Hot cluster epitaxy (HCE) is a novel high-rate epitaxial growth mechanism discovered in the study of the plasma flash evaporation method. In HCE, the main deposition species are thermally activated, nanometer-scale clusters (hot clusters), which have unique characteristics such as high internal energy and high sticking probability even at high substrate temperature. Actually, with HCE, deposition of YBa2Cu3O7-x epitaxial films at a growth rate of 16 nm/s on the SrTiO3 substrate has been achieved. However, films thicker than 2 μm could not be obtained so far. In this paper, we discuss the "charge-up" effect of clusters and insulating substrates in a plasma environment as a retarding factor for film growth. Probe measurements and the biasing deposition clarified the charge-up of clusters were charged up during deposition. It was found that more than 60% of the clusters were negatively charged.
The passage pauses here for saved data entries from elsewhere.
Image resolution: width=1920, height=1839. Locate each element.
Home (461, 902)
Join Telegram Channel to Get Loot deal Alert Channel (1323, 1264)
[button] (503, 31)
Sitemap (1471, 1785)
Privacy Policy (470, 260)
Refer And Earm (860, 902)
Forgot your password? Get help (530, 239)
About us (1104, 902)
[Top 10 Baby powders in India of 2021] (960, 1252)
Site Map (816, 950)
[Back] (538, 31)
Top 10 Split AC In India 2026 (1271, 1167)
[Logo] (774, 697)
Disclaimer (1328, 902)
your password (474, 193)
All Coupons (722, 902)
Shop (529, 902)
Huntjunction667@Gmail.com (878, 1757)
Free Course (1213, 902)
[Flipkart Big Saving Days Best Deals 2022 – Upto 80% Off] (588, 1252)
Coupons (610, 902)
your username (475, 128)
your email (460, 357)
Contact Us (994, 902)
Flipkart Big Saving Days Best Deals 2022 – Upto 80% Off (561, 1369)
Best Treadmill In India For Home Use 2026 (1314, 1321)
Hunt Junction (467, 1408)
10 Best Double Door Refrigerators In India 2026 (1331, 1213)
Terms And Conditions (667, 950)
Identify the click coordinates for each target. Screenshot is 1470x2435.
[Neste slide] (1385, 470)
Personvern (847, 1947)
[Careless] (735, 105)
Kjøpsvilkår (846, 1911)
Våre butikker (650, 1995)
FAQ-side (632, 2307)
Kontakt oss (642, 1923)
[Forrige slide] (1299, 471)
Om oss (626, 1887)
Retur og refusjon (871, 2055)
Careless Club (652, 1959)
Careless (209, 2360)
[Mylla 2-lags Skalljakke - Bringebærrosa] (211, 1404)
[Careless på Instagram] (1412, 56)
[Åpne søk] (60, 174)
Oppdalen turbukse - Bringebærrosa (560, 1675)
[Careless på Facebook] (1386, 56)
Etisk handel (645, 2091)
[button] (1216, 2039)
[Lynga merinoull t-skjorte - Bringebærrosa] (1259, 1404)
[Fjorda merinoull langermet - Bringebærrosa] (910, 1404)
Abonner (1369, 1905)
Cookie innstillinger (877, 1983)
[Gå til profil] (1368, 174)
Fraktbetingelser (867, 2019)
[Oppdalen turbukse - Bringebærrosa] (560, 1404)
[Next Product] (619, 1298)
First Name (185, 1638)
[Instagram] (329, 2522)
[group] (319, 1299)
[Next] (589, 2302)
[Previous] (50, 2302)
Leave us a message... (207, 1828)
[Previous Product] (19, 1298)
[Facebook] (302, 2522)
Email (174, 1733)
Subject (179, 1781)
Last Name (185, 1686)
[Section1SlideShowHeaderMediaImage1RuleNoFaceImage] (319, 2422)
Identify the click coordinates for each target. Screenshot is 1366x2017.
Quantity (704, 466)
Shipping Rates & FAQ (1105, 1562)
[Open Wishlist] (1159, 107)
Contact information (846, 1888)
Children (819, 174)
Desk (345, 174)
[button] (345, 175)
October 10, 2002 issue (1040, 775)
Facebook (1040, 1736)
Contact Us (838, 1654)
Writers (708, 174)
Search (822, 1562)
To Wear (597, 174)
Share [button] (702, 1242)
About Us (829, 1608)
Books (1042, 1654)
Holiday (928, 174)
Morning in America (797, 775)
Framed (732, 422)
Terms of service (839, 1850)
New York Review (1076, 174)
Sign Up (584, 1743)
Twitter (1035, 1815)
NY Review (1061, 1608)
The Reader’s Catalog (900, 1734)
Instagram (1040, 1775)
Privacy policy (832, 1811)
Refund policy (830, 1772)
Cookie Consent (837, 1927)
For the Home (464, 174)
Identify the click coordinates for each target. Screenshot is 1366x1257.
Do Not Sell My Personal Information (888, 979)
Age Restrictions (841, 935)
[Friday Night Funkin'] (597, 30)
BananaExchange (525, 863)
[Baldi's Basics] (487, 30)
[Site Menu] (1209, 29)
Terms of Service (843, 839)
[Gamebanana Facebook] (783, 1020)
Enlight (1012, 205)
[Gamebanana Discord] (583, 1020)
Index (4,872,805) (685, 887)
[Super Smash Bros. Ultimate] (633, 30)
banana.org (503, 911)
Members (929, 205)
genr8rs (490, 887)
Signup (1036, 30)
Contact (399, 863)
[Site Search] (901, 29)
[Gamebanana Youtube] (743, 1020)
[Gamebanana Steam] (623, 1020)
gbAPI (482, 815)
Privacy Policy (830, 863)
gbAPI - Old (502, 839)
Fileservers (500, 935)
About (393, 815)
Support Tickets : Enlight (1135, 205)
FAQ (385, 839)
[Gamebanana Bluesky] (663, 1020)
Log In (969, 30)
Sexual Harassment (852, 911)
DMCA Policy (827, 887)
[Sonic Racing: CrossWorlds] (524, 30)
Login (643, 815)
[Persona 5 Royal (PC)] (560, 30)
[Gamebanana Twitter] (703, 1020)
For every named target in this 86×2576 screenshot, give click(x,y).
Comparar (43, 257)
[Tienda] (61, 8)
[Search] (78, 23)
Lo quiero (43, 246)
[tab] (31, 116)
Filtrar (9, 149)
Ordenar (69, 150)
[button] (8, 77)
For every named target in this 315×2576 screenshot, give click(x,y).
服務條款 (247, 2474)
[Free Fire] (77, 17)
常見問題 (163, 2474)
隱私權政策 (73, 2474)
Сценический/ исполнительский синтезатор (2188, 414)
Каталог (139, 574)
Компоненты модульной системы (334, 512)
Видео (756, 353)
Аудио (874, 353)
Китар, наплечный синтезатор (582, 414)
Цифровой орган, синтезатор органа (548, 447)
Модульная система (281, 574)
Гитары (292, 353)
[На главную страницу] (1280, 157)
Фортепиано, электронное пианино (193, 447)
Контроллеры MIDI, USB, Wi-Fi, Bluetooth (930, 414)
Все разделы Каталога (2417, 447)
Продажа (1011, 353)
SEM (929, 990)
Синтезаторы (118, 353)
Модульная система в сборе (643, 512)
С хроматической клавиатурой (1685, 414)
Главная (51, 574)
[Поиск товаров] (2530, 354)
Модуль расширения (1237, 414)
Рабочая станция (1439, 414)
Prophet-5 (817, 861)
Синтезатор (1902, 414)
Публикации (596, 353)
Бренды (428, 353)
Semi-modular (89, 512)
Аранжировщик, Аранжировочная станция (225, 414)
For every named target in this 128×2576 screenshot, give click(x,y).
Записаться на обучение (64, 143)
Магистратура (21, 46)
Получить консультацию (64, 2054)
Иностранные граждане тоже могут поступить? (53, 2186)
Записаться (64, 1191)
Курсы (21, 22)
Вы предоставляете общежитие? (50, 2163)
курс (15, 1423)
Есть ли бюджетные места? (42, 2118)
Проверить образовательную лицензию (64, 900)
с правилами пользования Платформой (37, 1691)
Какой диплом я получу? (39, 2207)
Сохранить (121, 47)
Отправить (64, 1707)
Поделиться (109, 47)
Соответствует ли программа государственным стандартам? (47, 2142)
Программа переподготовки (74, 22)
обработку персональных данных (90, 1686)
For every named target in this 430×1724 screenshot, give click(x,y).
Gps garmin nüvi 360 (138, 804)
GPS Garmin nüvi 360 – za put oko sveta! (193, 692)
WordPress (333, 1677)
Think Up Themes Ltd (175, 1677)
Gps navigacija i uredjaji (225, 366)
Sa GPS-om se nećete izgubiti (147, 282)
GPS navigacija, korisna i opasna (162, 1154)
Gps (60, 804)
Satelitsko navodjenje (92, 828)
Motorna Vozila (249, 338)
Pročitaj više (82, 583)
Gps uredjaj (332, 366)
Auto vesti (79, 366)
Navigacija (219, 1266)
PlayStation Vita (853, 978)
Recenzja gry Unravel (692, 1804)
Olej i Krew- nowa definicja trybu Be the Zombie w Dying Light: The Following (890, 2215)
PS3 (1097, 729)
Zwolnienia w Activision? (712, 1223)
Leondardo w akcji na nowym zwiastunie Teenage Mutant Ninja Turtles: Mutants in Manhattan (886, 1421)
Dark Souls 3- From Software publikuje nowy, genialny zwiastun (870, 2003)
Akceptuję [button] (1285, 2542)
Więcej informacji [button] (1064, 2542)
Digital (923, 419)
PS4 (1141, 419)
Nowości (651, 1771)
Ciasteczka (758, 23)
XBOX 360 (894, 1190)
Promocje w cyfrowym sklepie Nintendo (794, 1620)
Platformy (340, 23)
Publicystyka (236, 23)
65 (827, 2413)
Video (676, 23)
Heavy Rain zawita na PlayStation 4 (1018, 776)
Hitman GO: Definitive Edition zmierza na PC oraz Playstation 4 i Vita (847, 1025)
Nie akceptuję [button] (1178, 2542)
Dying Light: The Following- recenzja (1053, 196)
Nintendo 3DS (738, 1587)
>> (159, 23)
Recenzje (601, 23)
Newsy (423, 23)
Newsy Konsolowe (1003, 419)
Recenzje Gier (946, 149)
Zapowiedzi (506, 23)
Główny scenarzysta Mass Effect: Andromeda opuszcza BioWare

By using conductive substrates of Nb doped SrTiO3, or changing Ar composition in Ar-O2 plasma, we could deposit monolayer-smooth epitaxial YBa2Cu3O7-x films thicker than 3 μm, with excellent properties; the full width less than 0.14° at half maximum of the X-ray rocking curve of the (005) peak, and the superconducting transition temperature of 92 K. These results suggest the future role of HCE in epitaxial thick film deposition.